The report outlined five key reasons as to why cryptocurrency cannot be classified as an asset and an appropriate investment. This whole episode has led to the formation of new enemies for Goldman Sachs in the crypto industry.
Goldman Sachs crypto report bashed by community
Goldman Sachs crypto report states that security that depends upon the fact that whether anybody else is interested in paying a higher price for it does not deem to be a suitable investment for their clients.
Moreover, the bank also pointed out the popularity of cryptocurrency with the hedge funds claiming that though hedge funds might find trading with cryptocurrencies attractive due to their high volatility, however; this allure does not deem to be reliable investment rationale.
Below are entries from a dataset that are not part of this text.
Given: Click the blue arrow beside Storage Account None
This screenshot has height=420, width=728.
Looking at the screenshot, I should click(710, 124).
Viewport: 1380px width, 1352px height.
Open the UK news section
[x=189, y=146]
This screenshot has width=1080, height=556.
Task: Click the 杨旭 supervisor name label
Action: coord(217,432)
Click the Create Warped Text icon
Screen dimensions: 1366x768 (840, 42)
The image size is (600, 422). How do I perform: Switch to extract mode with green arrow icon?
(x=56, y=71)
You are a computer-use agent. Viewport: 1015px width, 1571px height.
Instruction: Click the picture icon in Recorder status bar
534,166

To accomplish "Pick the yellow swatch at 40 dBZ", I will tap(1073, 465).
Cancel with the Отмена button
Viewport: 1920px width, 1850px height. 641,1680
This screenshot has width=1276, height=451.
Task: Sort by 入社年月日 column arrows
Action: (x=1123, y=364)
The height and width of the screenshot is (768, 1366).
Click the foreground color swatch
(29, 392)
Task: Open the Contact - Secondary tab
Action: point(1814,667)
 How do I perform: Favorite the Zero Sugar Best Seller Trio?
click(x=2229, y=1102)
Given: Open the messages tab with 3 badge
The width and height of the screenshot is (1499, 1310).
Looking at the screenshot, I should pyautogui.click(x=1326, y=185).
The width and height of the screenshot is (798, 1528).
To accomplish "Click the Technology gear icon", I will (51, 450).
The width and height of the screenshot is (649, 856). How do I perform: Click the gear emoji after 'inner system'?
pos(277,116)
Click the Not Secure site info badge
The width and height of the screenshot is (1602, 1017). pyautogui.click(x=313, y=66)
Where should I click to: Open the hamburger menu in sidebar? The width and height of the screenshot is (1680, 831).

The report and the claims made in the report sparked ire from cryptocurrency enthusiasts. Many of them responded on Twitter. Tyler was the one to respond to the report bashing it on Twitter while Cameron simply endorsed the statements by retweeting the same.
The more I think about it, the Goldman report is probably a head fake. Seems like something the vampire squid would do. They’re probably rebranding to ‘Goldman Stacking Sats’ as we speak.
— Tyler Winklevoss (@tyler) May 27, 2020
Goldman furthermore compared the popularity of cryptocurrency in 2017 to Dutch tulip mania which occurred back in the 17th century and is by far the most popular instance of the speculative bubble.
The founder of Quantum Economics, Mati Greenspan in note stated that Goldman Sachs has disappointed the crypto community that was expecting the bank to come out with the good news of bullish trend on the world’s leading digital asset. Moreover, he stated that maybe Goldman is attempting to jawbone Bitcoin, in order to buy more for them at a lower rate.